Saved data entries

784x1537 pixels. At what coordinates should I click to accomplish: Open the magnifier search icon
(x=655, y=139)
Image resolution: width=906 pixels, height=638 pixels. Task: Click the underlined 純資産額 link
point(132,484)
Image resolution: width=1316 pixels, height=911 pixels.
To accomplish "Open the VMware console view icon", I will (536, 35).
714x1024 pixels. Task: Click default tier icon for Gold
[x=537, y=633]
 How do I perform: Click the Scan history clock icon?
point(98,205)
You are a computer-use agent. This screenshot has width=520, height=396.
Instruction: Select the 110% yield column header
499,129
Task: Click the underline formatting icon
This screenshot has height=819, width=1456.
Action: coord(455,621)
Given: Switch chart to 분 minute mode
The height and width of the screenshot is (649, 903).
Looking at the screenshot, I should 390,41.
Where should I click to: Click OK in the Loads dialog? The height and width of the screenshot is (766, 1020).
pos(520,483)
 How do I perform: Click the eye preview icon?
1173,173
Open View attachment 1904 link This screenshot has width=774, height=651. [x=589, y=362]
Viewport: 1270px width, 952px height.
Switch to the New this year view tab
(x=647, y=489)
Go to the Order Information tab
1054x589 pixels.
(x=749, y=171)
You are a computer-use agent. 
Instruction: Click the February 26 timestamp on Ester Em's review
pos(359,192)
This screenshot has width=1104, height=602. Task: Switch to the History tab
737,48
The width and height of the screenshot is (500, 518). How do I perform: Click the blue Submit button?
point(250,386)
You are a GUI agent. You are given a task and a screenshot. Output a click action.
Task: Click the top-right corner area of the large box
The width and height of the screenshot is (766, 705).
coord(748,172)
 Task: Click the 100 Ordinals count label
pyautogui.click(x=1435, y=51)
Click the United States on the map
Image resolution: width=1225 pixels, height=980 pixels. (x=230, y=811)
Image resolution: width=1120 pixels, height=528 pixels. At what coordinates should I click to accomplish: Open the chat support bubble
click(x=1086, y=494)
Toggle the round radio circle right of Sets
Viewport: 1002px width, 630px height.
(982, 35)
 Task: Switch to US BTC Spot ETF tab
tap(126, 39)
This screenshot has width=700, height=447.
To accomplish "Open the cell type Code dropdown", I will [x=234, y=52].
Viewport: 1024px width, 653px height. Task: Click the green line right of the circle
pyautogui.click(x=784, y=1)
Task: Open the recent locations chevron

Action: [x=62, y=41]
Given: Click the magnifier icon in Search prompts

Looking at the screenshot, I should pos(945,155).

(What is needed): The answer must consist of all the entries, copied exactly.

(Task output):
784x1537 pixels. At what coordinates should I click to accomplish: Open the magnifier search icon
(x=655, y=139)
Image resolution: width=906 pixels, height=638 pixels. Task: Click the underlined 純資産額 link
point(132,484)
Image resolution: width=1316 pixels, height=911 pixels.
To accomplish "Open the VMware console view icon", I will (536, 35).
714x1024 pixels. Task: Click default tier icon for Gold
[x=537, y=633]
 How do I perform: Click the Scan history clock icon?
point(98,205)
You are a computer-use agent. This screenshot has width=520, height=396.
Instruction: Select the 110% yield column header
499,129
Task: Click the underline formatting icon
This screenshot has height=819, width=1456.
Action: coord(455,621)
Given: Switch chart to 분 minute mode
The height and width of the screenshot is (649, 903).
Looking at the screenshot, I should 390,41.
Where should I click to: Click OK in the Loads dialog? The height and width of the screenshot is (766, 1020).
pos(520,483)
 How do I perform: Click the eye preview icon?
1173,173
Open View attachment 1904 link This screenshot has width=774, height=651. [x=589, y=362]
Viewport: 1270px width, 952px height.
Switch to the New this year view tab
(x=647, y=489)
Go to the Order Information tab
1054x589 pixels.
(x=749, y=171)
You are a computer-use agent. 
Instruction: Click the February 26 timestamp on Ester Em's review
pos(359,192)
This screenshot has width=1104, height=602. Task: Switch to the History tab
737,48
The width and height of the screenshot is (500, 518). How do I perform: Click the blue Submit button?
point(250,386)
You are a GUI agent. You are given a task and a screenshot. Output a click action.
Task: Click the top-right corner area of the large box
The width and height of the screenshot is (766, 705).
coord(748,172)
 Task: Click the 100 Ordinals count label
pyautogui.click(x=1435, y=51)
Click the United States on the map
Image resolution: width=1225 pixels, height=980 pixels. (x=230, y=811)
Image resolution: width=1120 pixels, height=528 pixels. At what coordinates should I click to accomplish: Open the chat support bubble
click(x=1086, y=494)
Toggle the round radio circle right of Sets
Viewport: 1002px width, 630px height.
(982, 35)
 Task: Switch to US BTC Spot ETF tab
tap(126, 39)
This screenshot has width=700, height=447.
To accomplish "Open the cell type Code dropdown", I will [x=234, y=52].
Viewport: 1024px width, 653px height. Task: Click the green line right of the circle
pyautogui.click(x=784, y=1)
Task: Open the recent locations chevron

Action: [x=62, y=41]
Given: Click the magnifier icon in Search prompts

Looking at the screenshot, I should pos(945,155).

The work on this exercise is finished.